Dos
Buscadores de oro del año 2400

La capitana-K Seria Mau Genlicher estaba en el halo con su nave, la Gata Blanca, buscando clientes.

Allí arriba, a mil luces del Núcleo galáctico, el Canal Kefahuchi cubre la mitad del cielo, dejando en su estela enormes columnas invisibles de materia oscura, A Seria Mau le gustaba estar allí. Le gustaba el halo. Le gustaban los márgenes irregulares del Canal mismo, que todo el mundo llamaba «la Playa», donde los corroídos y viejos observatorios prehumanos tejían sus caóticas órbitas, plataformas de herramientas y laboratorios abandonados millones de años atrás por entidades que no tenían ni idea de dónde estaban… o tal vez ni siquiera de qué eran ya. Todos habían querido estudiar con más atención el Canal. Algunos habían colocado planetas enteros en posición, y luego se habían marchado o se habían extinguido. Algunos habían colocado sistemas solares enteros en posición, para luego perderlos.

Incluso sin todo eso, el halo habría sido un lugar difícil de navegar. Eso lo convertía en un buen terreno de caza para Seria Mau, que ahora se encontraba en una especie de remanso no newtoniano dentro de una maraña orbital clásica de enanas blancas, esperando para saltar. Era el momento que más le gustaba. Los motores estaban apagados. Las comunicaciones estaban apagadas. Todo estaba apagado para que ella pudiera escuchar.
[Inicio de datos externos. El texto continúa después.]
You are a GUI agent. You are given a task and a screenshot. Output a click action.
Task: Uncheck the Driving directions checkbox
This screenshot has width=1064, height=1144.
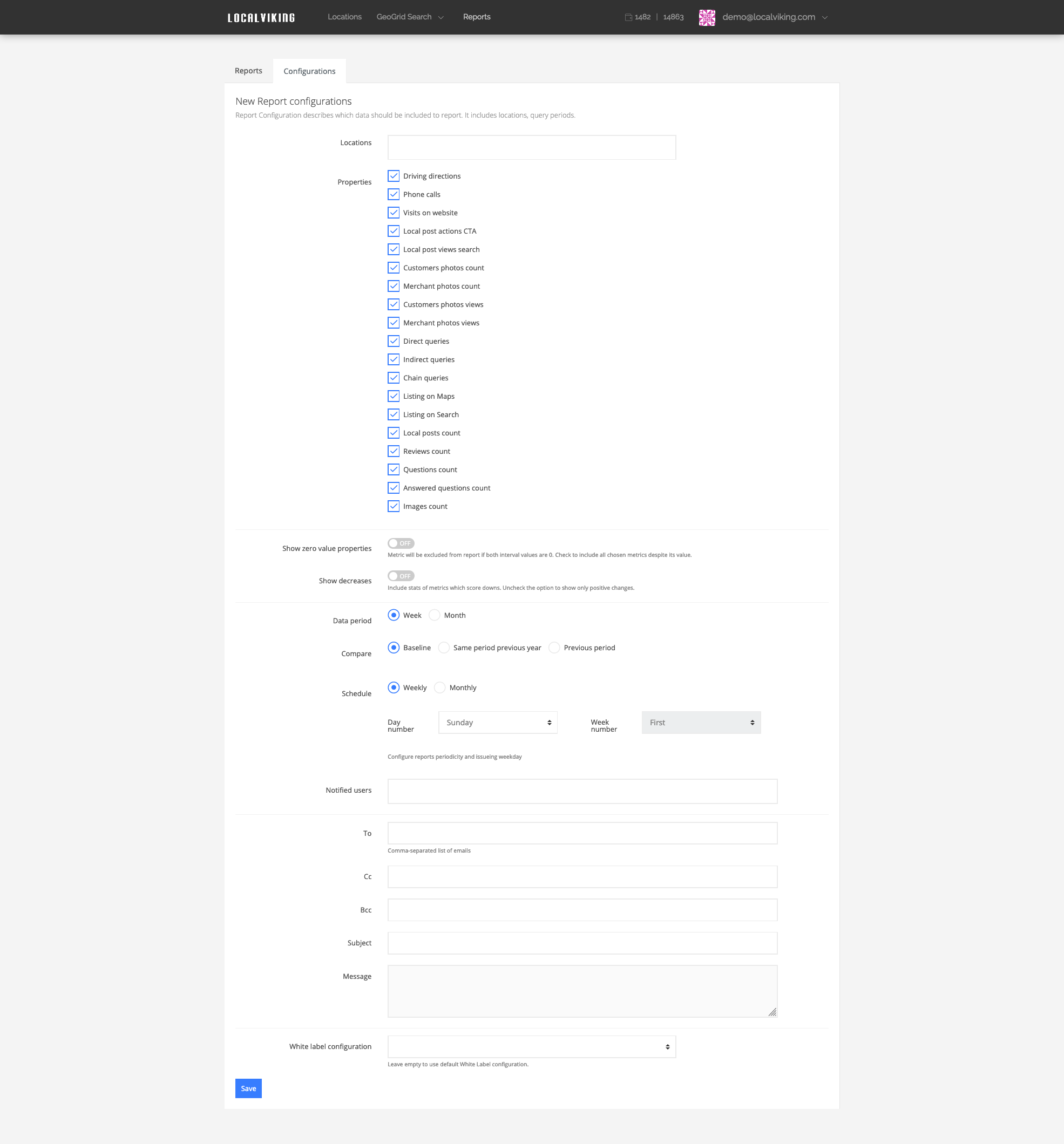393,176
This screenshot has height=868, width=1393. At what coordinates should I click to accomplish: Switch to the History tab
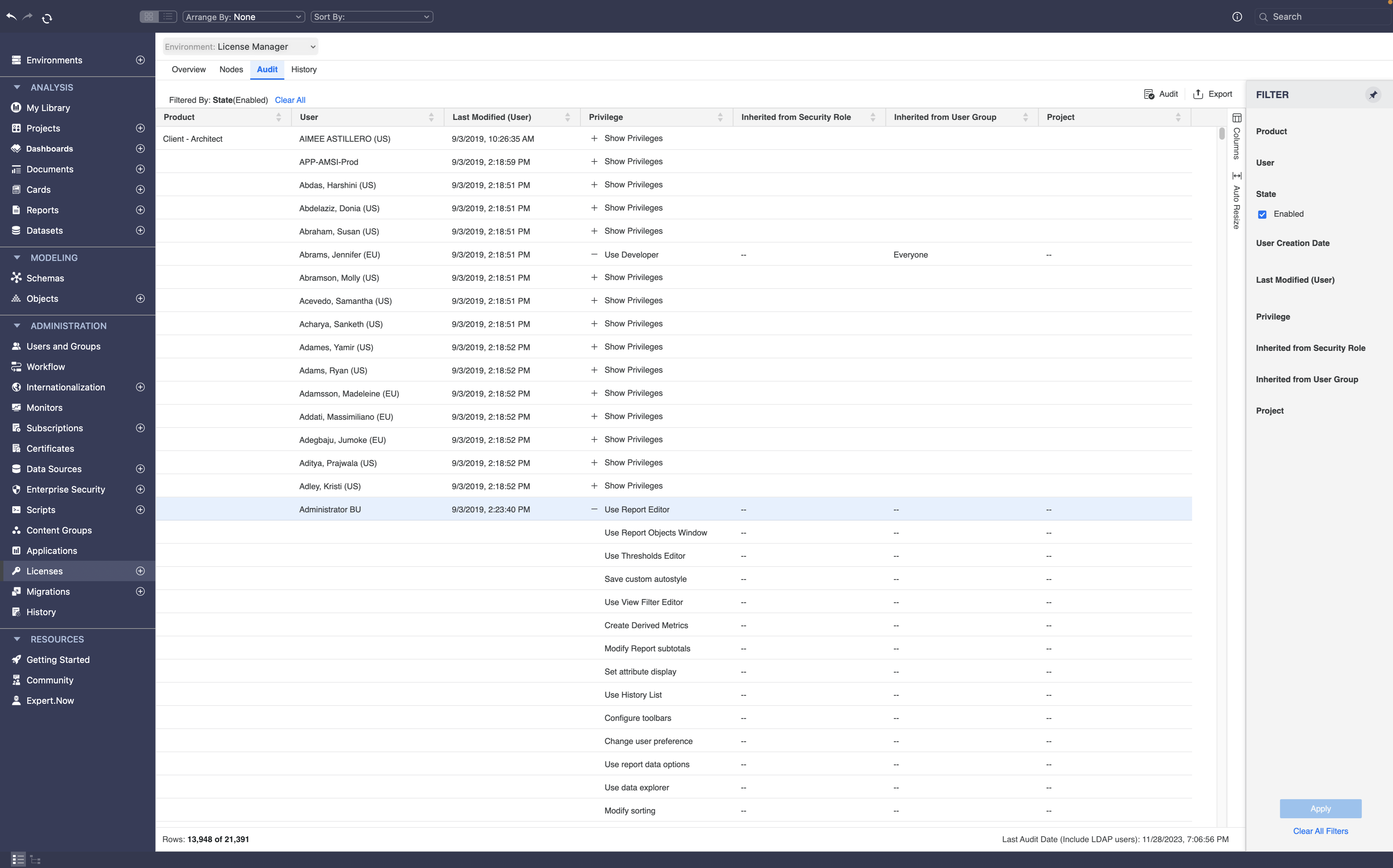click(x=303, y=69)
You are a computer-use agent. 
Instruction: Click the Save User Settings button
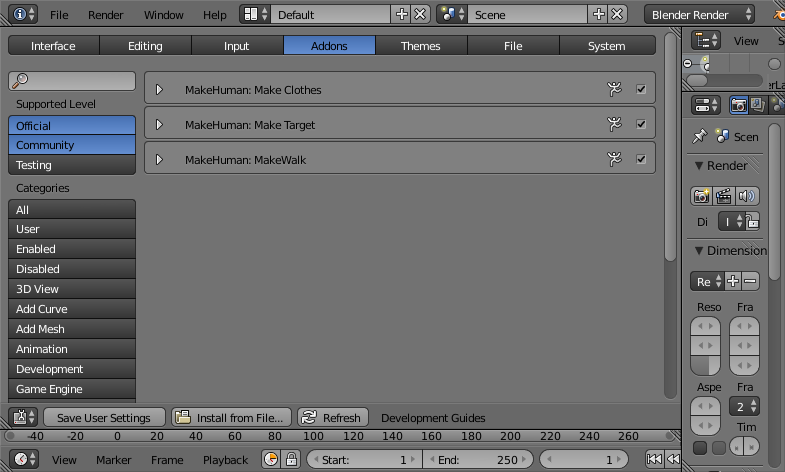pyautogui.click(x=104, y=417)
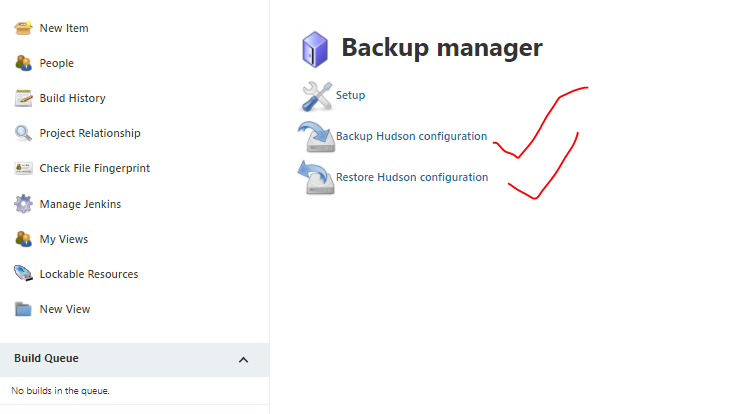Click the New Item box icon

pos(23,28)
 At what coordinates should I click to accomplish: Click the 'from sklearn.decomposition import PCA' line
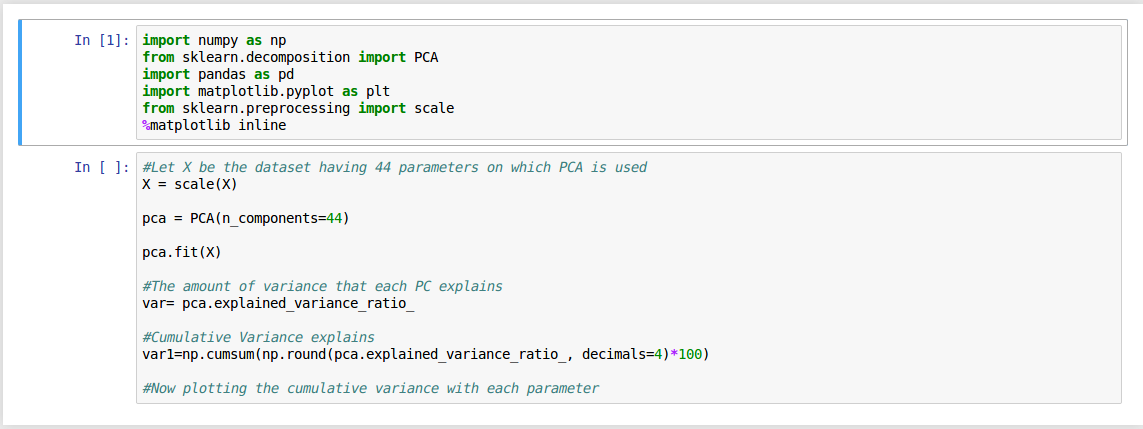point(290,57)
Unas cuantas horas antes había atraído a un pequeño convoy (tres cargueros de dinaflujo, naves civiles que transportaban artefactos «arqueológicos» extraídos de un cinturón minero a veinte luces Playa adelante, acompañados ansiosamente por un rápido balandro armado llamado La Vie Féerique) a este lugar de tinieblas y los había dejado allí mientras iba a hacer otra cosa. La matemática de su nave sabía exactamente cómo volver a encontrarlos: ellos, sin embargo, atados a las transformaciones estándar Tate-Kearney, apenas sabían qué día era. Para cuando regresó, el balandro, sobrecargado por su responsabilidad protectora, había colocado a los cargueros a la sombra de un viejo gigante gaseoso mientras intentaba calcular una forma de escapar de la trampa. Ella los observó con curiosidad. Estaba tranquila, ellos no. Podía oír sus comunicaciones. Empezaban a sospechar que estaba allí. La Vie Féerique había desplegado zánganos. Diminutas barras actínicas de luz aparecían donde habían empezado a encontrarse con los campos de minas que ella había sembrado en las subcorrientes gravitatorias del cúmulo días antes de que llegaran los cargueros.
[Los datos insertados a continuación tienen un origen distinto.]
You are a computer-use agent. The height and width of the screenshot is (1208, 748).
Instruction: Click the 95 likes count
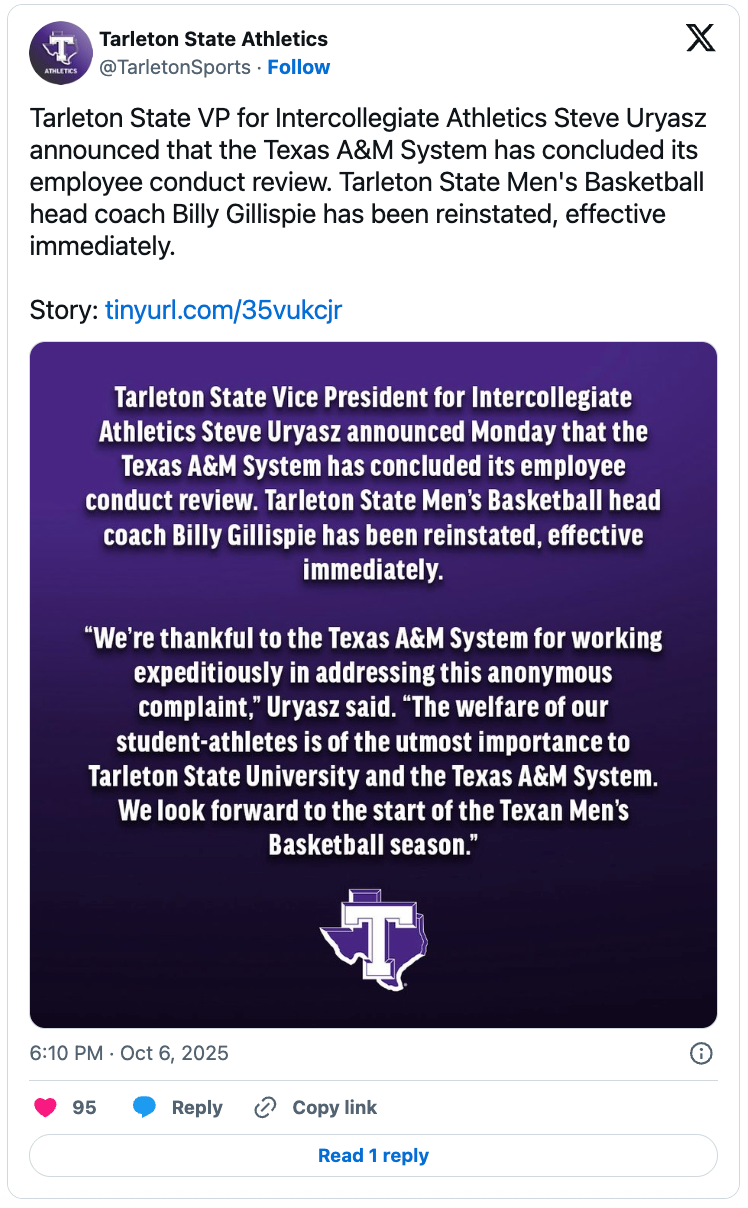point(85,1107)
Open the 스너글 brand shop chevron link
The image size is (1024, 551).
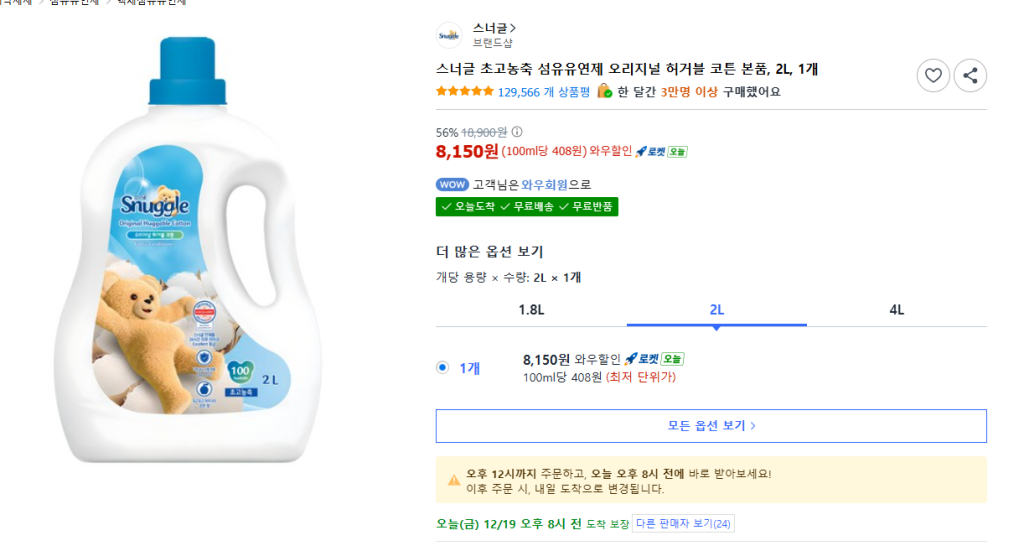[x=494, y=27]
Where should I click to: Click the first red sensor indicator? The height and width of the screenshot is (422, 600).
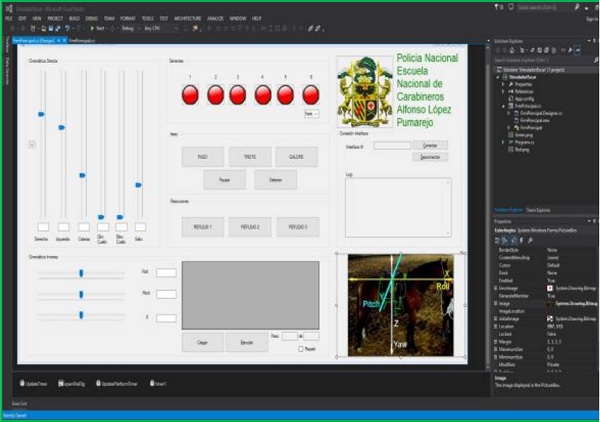(189, 95)
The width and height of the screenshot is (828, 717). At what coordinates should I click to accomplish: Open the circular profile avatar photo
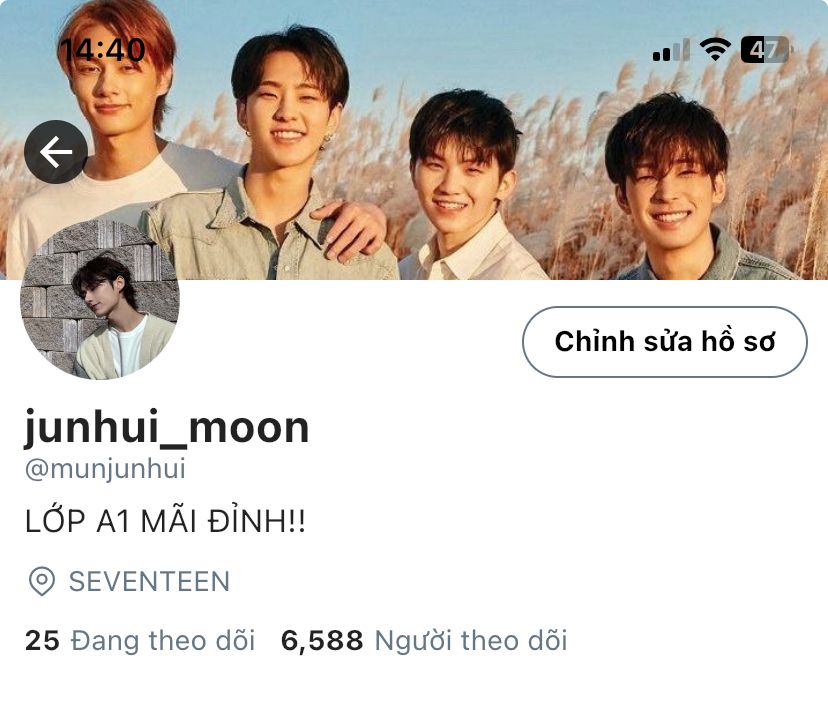pyautogui.click(x=100, y=300)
—Ah —dijo Seria Mau Genlicher, como si pudieran oírla—. Deberíais tener más cuidado, aquí en el espacio vacío.

Mientras hablaba, la Gata Blanca se internó en una nube de chatarra no bariónica que, al reaccionar débilmente a su paso, rozó el casco como un fantasma. Unos cuantos indicadores despertaron en los sistemas manuales redundantes de los habitáculos humanos vacíos de la nave, fluctuaron, volvieron a caer a cero. Como materia, apenas estaba allí, pero los operadores sombra se sintieron atraídos hacia ella. Se congregaban junto a las portillas, disponiendo la luz que caía a su alrededor para poder componer una imagen trágica, mirándose en espejos, susurrando y pasándose los dedos por las bocas o por el pelo, agitando sus alas secas.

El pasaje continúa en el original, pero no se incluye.